# TRY IT:
Copy exactly the lines of the material below that run from the one containing "Quick Links (367, 62)" through the one containing "wooden windows (53, 1193)". Copy no other lines.

# RECORDS FOR THIS EXERCISE:
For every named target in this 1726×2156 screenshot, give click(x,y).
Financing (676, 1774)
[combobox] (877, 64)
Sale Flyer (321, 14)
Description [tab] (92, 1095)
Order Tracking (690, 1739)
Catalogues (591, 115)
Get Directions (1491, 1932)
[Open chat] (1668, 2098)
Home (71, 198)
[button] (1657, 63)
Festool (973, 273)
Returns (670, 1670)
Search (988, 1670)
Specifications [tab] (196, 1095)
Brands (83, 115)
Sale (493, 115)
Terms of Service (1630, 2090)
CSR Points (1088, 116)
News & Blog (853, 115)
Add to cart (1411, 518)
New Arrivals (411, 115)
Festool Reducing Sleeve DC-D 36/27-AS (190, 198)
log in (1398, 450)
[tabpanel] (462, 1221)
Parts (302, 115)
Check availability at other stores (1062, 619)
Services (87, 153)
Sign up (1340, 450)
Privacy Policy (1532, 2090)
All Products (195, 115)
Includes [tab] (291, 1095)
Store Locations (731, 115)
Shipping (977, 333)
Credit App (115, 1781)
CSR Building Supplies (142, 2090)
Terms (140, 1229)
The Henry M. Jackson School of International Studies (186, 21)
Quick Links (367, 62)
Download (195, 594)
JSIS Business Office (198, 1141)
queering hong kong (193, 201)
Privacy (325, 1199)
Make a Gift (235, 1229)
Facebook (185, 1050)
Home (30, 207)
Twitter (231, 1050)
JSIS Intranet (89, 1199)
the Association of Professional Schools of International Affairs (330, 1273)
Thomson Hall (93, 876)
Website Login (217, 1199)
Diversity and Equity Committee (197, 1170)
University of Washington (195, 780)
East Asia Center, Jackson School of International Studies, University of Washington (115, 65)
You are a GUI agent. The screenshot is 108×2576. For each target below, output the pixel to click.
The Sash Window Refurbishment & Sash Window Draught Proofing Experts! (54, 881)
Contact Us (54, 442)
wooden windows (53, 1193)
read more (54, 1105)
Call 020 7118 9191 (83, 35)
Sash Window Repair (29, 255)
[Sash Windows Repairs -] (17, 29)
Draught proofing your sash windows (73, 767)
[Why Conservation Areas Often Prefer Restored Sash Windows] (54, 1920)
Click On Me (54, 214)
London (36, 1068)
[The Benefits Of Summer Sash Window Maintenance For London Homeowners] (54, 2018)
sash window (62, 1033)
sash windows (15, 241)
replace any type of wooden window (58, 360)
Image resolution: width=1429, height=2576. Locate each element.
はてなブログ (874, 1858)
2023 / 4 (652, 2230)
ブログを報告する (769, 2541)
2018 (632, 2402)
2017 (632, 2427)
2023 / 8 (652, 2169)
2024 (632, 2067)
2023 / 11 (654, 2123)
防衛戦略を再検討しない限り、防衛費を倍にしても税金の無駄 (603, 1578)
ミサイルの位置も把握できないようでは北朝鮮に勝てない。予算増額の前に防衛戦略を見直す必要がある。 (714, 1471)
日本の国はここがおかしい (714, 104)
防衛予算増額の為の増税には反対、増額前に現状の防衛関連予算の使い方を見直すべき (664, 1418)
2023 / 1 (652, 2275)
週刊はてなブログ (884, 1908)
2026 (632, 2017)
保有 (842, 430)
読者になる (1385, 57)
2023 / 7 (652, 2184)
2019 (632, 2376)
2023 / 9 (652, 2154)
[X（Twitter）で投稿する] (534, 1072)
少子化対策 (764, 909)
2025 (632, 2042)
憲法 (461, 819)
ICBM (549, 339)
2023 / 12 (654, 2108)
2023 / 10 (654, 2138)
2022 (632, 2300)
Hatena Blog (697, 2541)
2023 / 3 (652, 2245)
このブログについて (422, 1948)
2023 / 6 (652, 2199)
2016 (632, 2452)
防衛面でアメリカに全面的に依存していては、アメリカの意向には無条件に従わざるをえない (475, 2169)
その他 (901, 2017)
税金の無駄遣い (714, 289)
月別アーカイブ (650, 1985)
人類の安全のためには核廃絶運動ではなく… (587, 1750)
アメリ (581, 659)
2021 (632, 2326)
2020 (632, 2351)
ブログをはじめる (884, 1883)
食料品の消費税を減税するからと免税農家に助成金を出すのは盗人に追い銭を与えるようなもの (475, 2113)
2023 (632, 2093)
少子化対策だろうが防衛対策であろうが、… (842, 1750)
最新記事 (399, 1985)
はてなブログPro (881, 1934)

# OUTPUT FOR THIS EXERCISE:
Quick Links (367, 62)
Download (195, 594)
JSIS Business Office (198, 1141)
queering hong kong (193, 201)
Privacy (325, 1199)
Make a Gift (235, 1229)
Facebook (185, 1050)
Home (30, 207)
Twitter (231, 1050)
JSIS Intranet (89, 1199)
the Association of Professional Schools of International Affairs (330, 1273)
Thomson Hall (93, 876)
Website Login (217, 1199)
Diversity and Equity Committee (197, 1170)
University of Washington (195, 780)
East Asia Center, Jackson School of International Studies, University of Washington (115, 65)
You are a GUI agent. The screenshot is 108×2576. For each target below, output the pixel to click.
The Sash Window Refurbishment & Sash Window Draught Proofing Experts! (54, 881)
Contact Us (54, 442)
wooden windows (53, 1193)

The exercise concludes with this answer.